I wasn't an idiot, and I didn't believe in deterministic behavior at large scales, least of all from an alien species.

No, my real problem was that I didn't want to stop running forward—because the second I did, I knew my past would catch up with me.

"Come on, let's watch the last one," I said, reaching back into the bag, but it was at the bottom, and the lovely piece of coral I had been given had A) probably been killed by bringing it into my atmosphere, way to go Elle and B) been broken up in transport, when it'd gotten roughed up by me dropping the bag and making it rattle around with the data sleeves.

I pulled it out—but it wasn't coral.

It was a completely smooth and particularly shaped piece of stone.

I upended the bag at once, and one data sleeve, one kraken figurine, one piece of now-dead coral, and two more of those kind of stones fell out, in slightly different sizes .

And the one I was holding was the smallest of the set.

"Ceph," I asked, doing my best to keep an open mind. "What are these?"

"The rest of my gifts," he said, as if that should be self-explanatory—and when it was clear it wasn't, he continued. "The males of my species have the ability to change the size of our pumping arm. When we court, it is customary to provide the ones you're courting with replicas, so they can see what is on offer, if they choose you."

I felt myself turning bright red. "Oh."

"Obviously, when you pump just to pump, without courting, everyone just does the best they can," he went on. "But this is the older, more official way, and seeing as I did not know what type of girth you could accommodate, I thought I would start small with you, just in case."
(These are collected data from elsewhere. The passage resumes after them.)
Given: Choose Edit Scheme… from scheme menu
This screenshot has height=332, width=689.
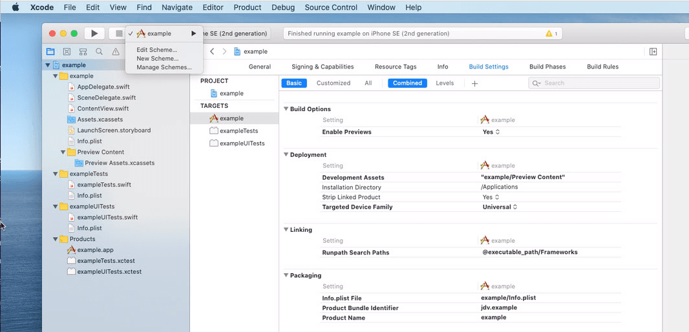Looking at the screenshot, I should point(156,50).
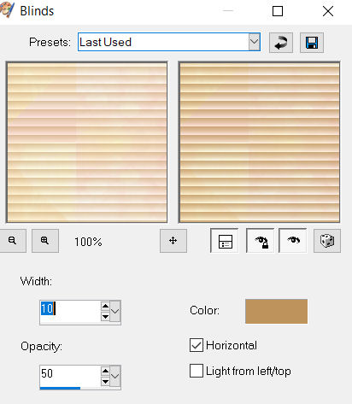The image size is (352, 404).
Task: Increase Width with the up spinner arrow
Action: coord(105,306)
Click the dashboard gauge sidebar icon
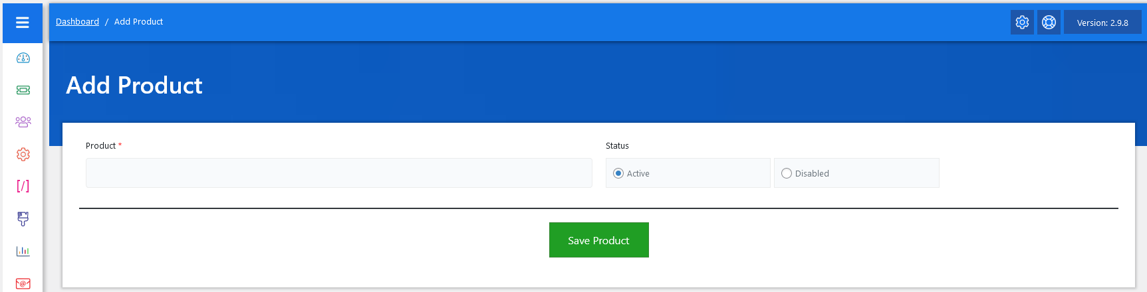Screen dimensions: 1147x292 [x=23, y=58]
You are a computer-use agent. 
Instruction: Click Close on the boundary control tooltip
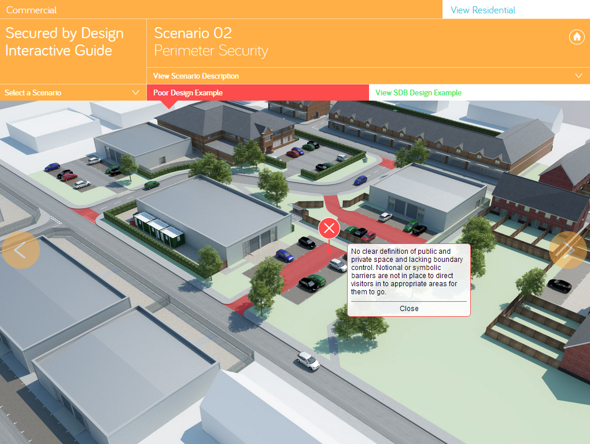point(409,308)
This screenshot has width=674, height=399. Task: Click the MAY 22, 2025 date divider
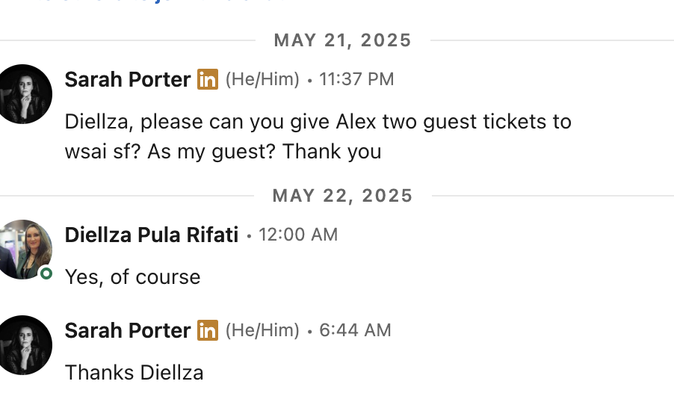(343, 196)
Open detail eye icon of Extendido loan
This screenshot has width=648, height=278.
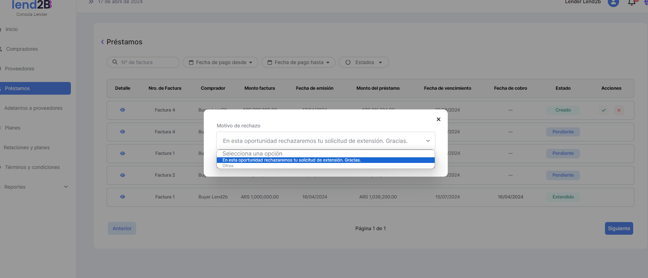(123, 197)
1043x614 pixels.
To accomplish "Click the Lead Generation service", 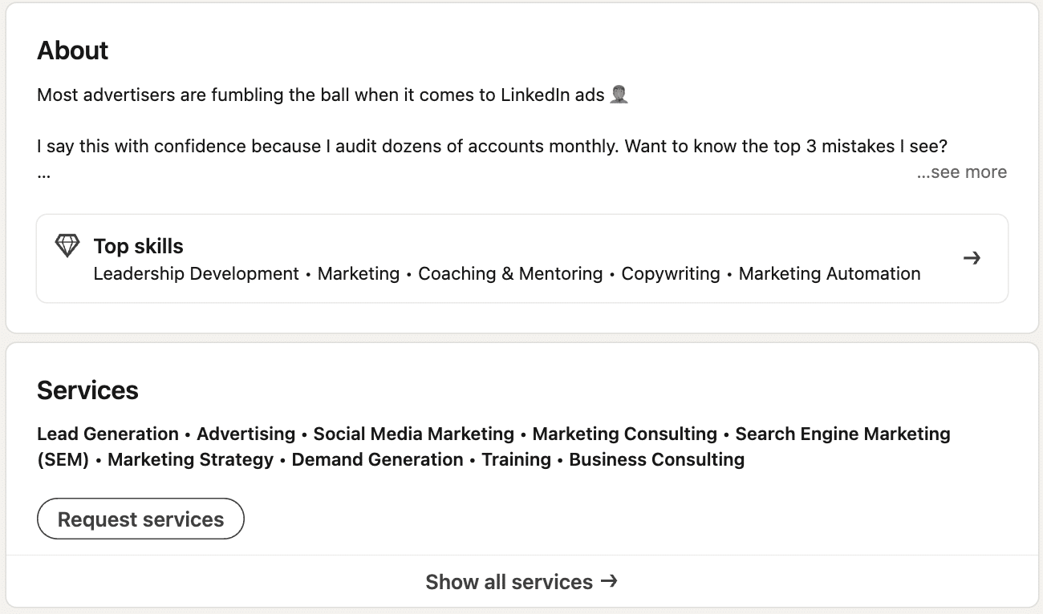I will (x=108, y=434).
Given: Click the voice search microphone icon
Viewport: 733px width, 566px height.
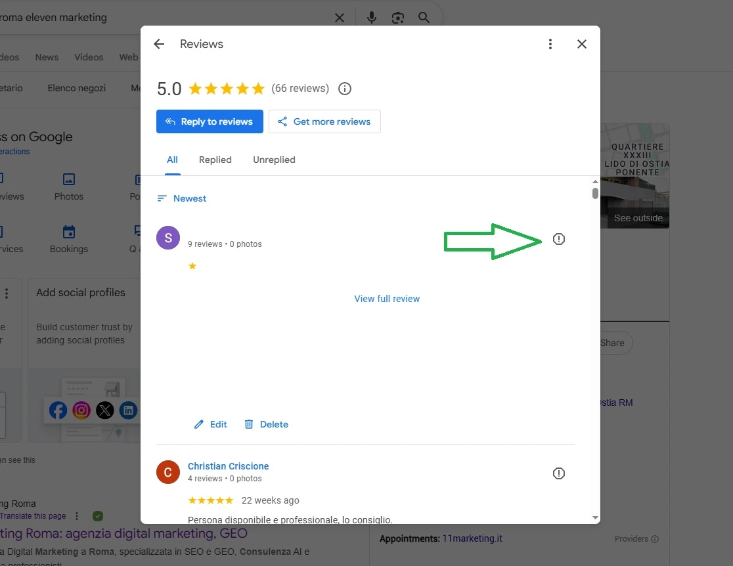Looking at the screenshot, I should click(372, 18).
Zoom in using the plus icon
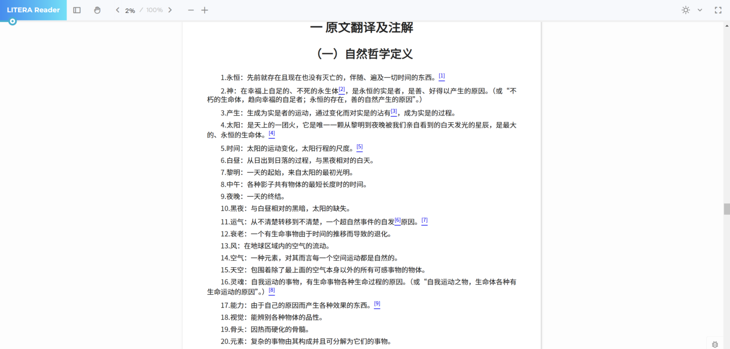Image resolution: width=730 pixels, height=349 pixels. pos(204,10)
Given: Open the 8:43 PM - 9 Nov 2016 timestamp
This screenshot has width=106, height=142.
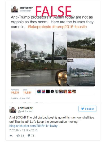Looking at the screenshot, I should pyautogui.click(x=20, y=98).
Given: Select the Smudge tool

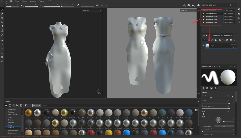Looking at the screenshot, I should 2,26.
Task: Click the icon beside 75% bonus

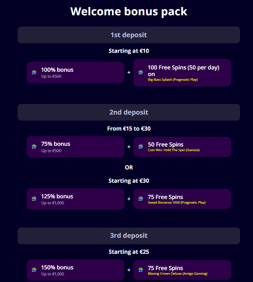Action: 34,146
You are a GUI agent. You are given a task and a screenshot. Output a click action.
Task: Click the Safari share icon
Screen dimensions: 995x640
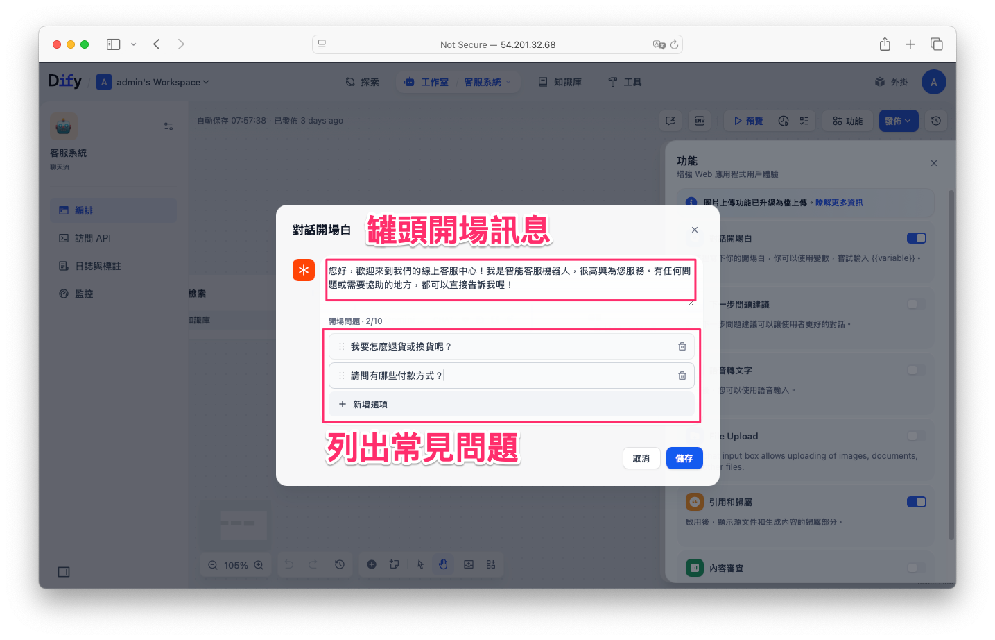[x=885, y=44]
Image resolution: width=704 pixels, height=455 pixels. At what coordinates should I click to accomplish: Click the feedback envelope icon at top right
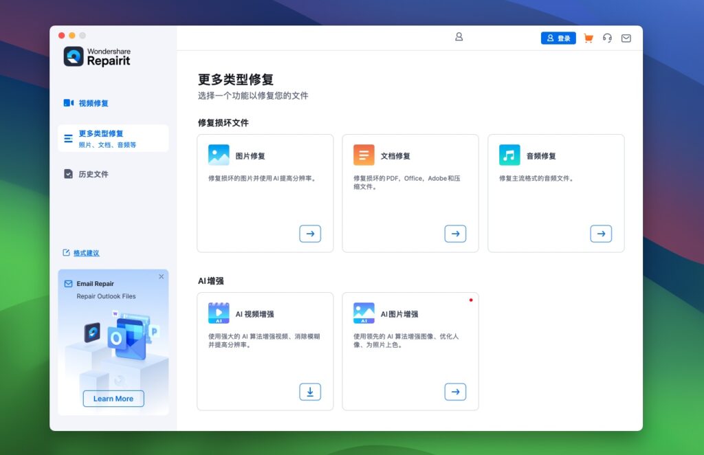click(x=626, y=38)
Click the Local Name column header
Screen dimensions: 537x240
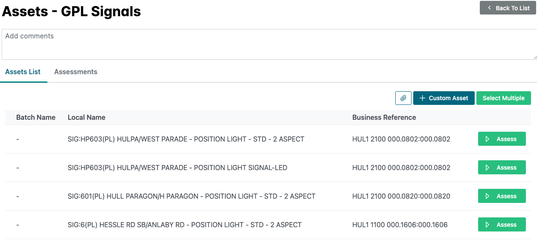pos(87,117)
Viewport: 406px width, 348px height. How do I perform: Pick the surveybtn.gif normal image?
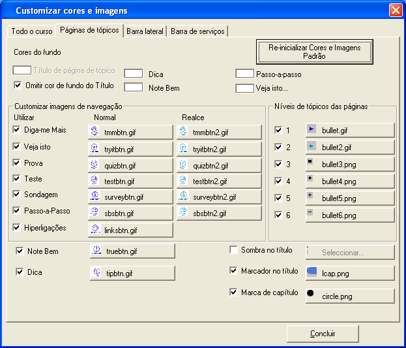coord(130,197)
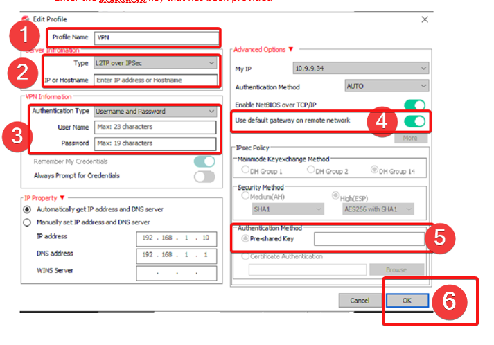
Task: Select the Pre-shared Key radio button
Action: tap(245, 239)
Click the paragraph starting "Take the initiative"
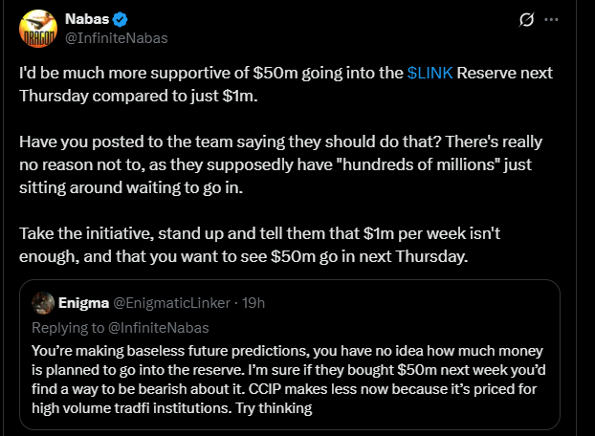The width and height of the screenshot is (595, 436). [259, 245]
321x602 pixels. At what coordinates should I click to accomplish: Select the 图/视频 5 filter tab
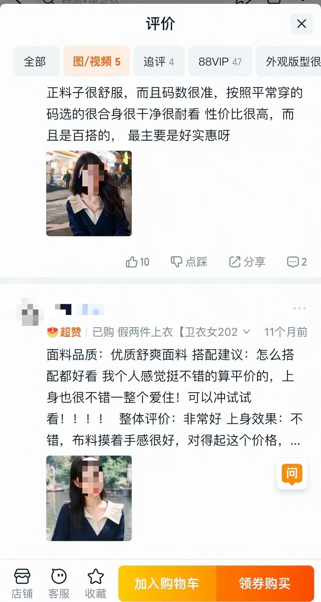pyautogui.click(x=97, y=61)
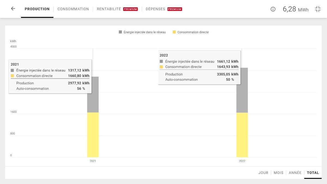Image resolution: width=327 pixels, height=184 pixels.
Task: Click the PREMIUM badge next to Dépenses
Action: click(x=175, y=9)
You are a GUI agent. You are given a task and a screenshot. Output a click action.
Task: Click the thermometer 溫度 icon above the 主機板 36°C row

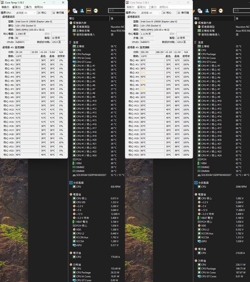pos(71,42)
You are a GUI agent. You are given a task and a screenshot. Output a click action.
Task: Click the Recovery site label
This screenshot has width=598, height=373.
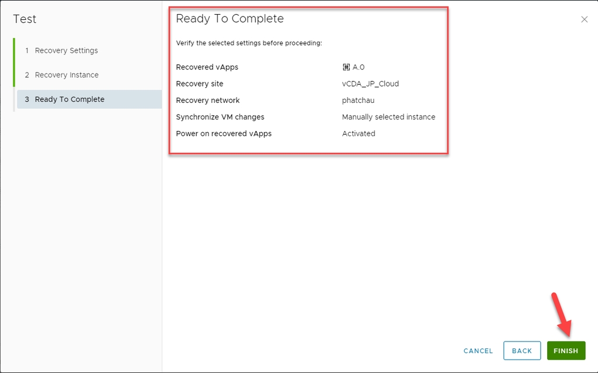click(199, 84)
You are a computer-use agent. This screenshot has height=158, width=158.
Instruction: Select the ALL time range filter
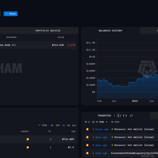pos(74,125)
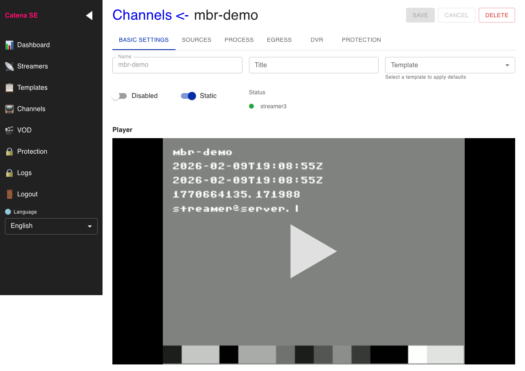Go to the Egress tab
Screen dimensions: 525x371
click(279, 40)
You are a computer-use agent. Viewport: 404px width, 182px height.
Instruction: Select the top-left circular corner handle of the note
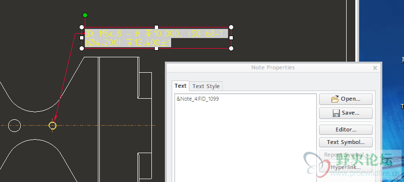point(81,27)
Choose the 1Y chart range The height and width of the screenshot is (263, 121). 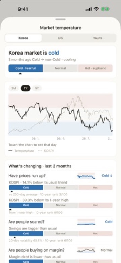coord(26,88)
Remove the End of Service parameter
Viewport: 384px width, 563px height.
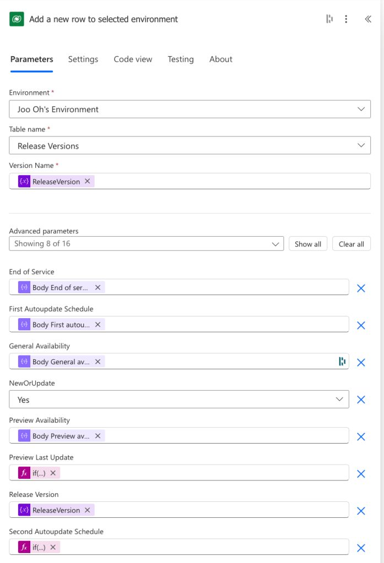[361, 288]
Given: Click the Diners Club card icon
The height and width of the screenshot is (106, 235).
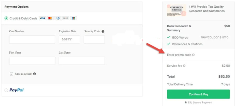Looking at the screenshot, I should tap(58, 18).
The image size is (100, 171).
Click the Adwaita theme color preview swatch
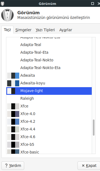point(13,76)
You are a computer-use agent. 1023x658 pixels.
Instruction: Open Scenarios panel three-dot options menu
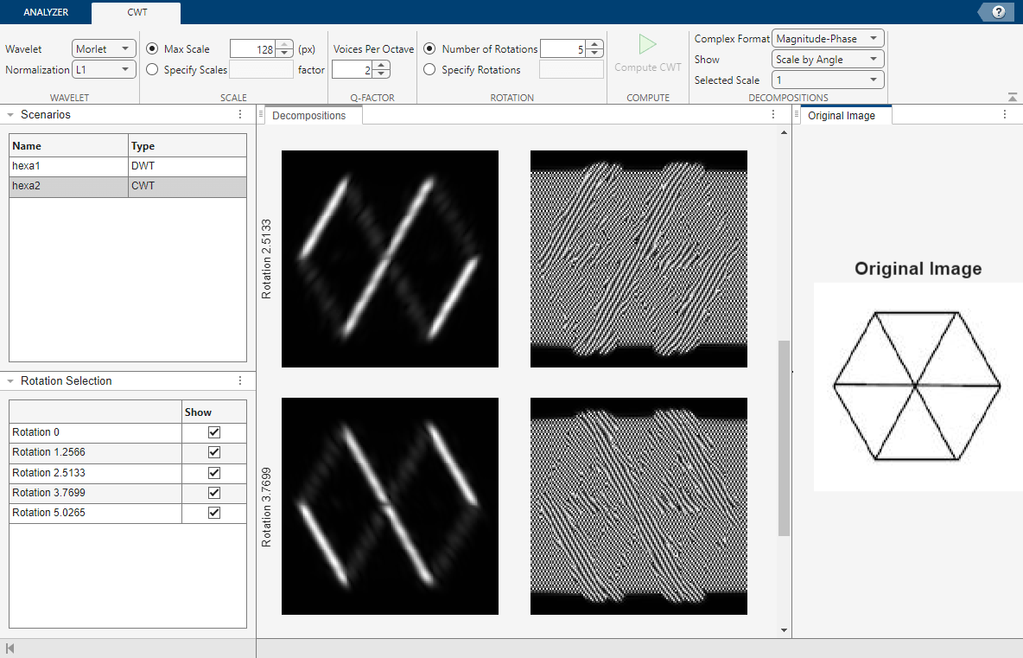pyautogui.click(x=240, y=114)
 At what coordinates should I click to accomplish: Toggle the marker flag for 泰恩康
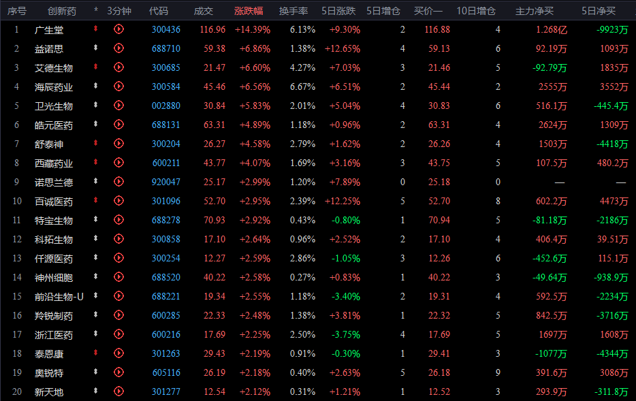pos(96,353)
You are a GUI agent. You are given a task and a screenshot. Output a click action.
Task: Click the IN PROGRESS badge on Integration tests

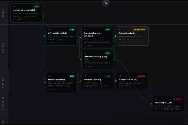tap(140, 30)
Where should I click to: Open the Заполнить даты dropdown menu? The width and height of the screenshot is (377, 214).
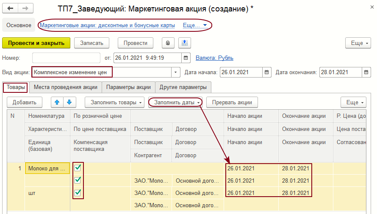point(175,102)
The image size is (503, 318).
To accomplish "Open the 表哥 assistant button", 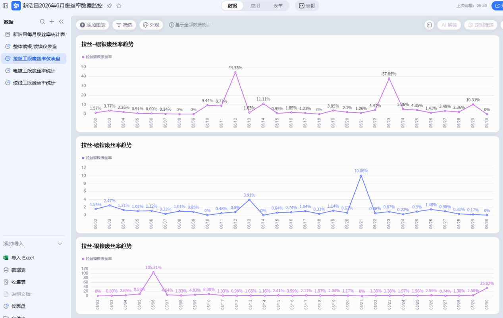I will (307, 6).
Small was not the first adjective that I would use for the apparent kraken dildo I was holding in my hand.

"Well, thank you. They're very . . . nice."

"I made them with my suckers," he informed me, sounding pleased. "They can excrete acid. It took me some time last night to find the correct kind of stone. I had to wander quite far off."

I had an opportunity to let it lie there. I could have just appreciated them for what they were, and taken them home to use as bookends and have a very good story, in my imaginary future where I did sane things.

Too bad that future was never going to exist.

"And this is . . . uh . . . accurate?"

All three of them had one tip that was a little blunted with a short spiraling ridge about an inch down. And they all went on in a slow flare until there was another circular ridge, about an inch from their bases.

I set them on the corner of my blanket. They went up in size like a set of Allen wrenches.

"Entirely. The ring on the bottom is to mark how deep I would need to be inside you for satisfactory insemination to occur. You want to know that your future mate can accommodate you—it is especially important for certain portions of the kraken breeding cycle. Sometimes courtings are called off, because the pieces won't fit," he went on, like he was David Attenborough on a science program.

"Uh-huh." Nothing in any of my prior education or research had quite prepared me for this moment. "And...you say sometimes krakens pump just to pump?" I asked, having acquired his term for it.

"Certainly. For us, it feels good," he said, then asked with concern. "Does it not feel good for you?"

My hand flew to my forehead. Oh Lord, I am not strong enough.

"And not all of those krakens wind up mated for life?"

"Oh no. I mean, that happens, of course, some people pump their mate accidentally, their first time—but mostly there is a process of trial and error, until you find the right one. Some krakens never do."